Does collaboration remain effective under imperfect information?

When object locations are missing or corrupted by noise, agents must rely more heavily on visual search, communication, and distributed exploration. Multi-agent collaboration remains effective under imperfect information: adding a second agent generally improves success rates, while larger teams exhibit a similar inverted-U scaling trend. Notably, collaboration yields the largest relative gains under noisy priors, suggesting that agents can compensate for misleading information through communication and complementary exploration. Overall, multi-agent collaboration is robust to both insufficient and noisy task information.

SR change from 1→2 agents without location priors. Collaboration still helps across models.

Model	W/ Noise	W/o Noise	W/o Loc.
GPT-5-mini	+8.22%76.04→82.29	+1.16%90.62→91.67	+6.47%32.29→34.38
Qwen3-32B	+28.83%54.17→69.79	+28.57%58.33→75.00	+18.88%21.88→26.04
Qwen3.5-9B	+4.01%78.12→81.25	+3.52%85.42→88.54	+0.00%29.17→29.17

Relative SR gain (1→2 agents) under noisy priors, clean priors, and no location priors. Gains are highest under noisy conditions.

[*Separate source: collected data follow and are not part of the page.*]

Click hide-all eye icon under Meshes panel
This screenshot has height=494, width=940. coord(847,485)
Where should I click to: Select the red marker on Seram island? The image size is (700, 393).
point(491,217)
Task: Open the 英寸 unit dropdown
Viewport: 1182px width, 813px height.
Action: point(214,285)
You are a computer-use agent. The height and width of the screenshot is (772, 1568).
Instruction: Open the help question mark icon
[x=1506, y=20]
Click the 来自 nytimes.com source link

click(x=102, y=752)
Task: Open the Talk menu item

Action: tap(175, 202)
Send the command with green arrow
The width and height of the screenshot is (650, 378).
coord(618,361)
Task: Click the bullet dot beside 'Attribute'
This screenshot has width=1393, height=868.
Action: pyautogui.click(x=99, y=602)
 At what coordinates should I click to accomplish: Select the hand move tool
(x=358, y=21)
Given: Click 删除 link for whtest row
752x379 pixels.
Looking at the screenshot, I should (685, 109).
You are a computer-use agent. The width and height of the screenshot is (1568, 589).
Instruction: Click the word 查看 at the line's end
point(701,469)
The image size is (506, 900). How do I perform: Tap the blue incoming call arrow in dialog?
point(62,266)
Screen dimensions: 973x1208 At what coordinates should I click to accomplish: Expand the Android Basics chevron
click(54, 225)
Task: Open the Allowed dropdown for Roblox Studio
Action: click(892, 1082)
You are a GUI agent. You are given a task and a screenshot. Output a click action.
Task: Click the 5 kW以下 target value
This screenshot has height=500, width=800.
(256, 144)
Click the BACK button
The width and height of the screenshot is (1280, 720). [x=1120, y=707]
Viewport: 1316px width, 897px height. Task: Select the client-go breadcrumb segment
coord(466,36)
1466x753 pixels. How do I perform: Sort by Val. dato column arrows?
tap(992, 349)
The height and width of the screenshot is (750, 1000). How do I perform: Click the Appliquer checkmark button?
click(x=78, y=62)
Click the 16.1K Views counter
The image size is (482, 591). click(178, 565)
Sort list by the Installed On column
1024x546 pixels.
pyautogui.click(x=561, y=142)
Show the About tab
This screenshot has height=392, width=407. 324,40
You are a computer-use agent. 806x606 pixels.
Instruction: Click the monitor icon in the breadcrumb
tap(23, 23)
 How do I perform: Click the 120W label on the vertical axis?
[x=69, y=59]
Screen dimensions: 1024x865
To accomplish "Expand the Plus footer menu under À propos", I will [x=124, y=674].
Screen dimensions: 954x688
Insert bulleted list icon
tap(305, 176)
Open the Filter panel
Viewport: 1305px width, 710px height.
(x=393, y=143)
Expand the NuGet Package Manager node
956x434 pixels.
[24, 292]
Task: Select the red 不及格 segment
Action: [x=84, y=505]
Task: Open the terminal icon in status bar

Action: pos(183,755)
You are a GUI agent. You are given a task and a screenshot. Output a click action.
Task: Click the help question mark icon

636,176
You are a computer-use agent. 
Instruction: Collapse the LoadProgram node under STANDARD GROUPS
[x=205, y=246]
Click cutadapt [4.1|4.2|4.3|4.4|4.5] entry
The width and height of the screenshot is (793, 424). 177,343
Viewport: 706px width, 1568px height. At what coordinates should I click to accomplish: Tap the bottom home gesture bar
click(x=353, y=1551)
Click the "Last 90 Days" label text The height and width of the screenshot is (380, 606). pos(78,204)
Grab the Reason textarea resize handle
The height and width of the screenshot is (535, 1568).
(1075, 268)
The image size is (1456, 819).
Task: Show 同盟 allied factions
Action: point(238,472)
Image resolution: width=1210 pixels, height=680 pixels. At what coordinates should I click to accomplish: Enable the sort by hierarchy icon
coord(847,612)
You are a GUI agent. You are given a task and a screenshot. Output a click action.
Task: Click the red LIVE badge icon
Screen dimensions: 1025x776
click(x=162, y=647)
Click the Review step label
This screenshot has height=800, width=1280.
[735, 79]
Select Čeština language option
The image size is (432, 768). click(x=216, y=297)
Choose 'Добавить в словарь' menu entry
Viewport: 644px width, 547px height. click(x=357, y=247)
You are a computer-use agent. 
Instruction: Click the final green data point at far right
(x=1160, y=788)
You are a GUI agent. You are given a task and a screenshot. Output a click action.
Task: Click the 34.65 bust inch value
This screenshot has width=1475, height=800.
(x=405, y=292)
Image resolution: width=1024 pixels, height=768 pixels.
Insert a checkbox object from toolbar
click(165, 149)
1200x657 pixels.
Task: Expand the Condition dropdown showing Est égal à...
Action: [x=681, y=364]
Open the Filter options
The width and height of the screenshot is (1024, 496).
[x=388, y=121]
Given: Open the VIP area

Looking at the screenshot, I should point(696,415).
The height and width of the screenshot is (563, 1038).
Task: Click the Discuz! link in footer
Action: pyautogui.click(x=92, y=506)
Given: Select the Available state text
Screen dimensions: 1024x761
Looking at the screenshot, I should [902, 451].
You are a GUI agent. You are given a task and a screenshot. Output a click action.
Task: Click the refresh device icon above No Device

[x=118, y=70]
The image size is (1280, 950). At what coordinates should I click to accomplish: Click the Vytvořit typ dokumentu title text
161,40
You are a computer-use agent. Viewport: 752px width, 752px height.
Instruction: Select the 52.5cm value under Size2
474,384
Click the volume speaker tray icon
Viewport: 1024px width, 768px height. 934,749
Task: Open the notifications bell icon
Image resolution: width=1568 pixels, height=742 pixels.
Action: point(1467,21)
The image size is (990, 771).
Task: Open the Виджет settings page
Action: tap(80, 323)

When does collaboration break down?

Multi-agent conflicts — duplicate grabs, redundant exploration — worsen with larger teams. For Qwen3-32B-VL, scaling to five agents drives duplicate-grab rate to 57.4%, partly explaining the inverted-U performance drop.

Hallucinated beliefs propagate across agents. When one agent falsely concludes the task is complete and broadcasts it, the team stops prematurely. Though rare (1–1.5% of cases), such events cause SR drops of up to 73.7%, making them disproportionately destructive.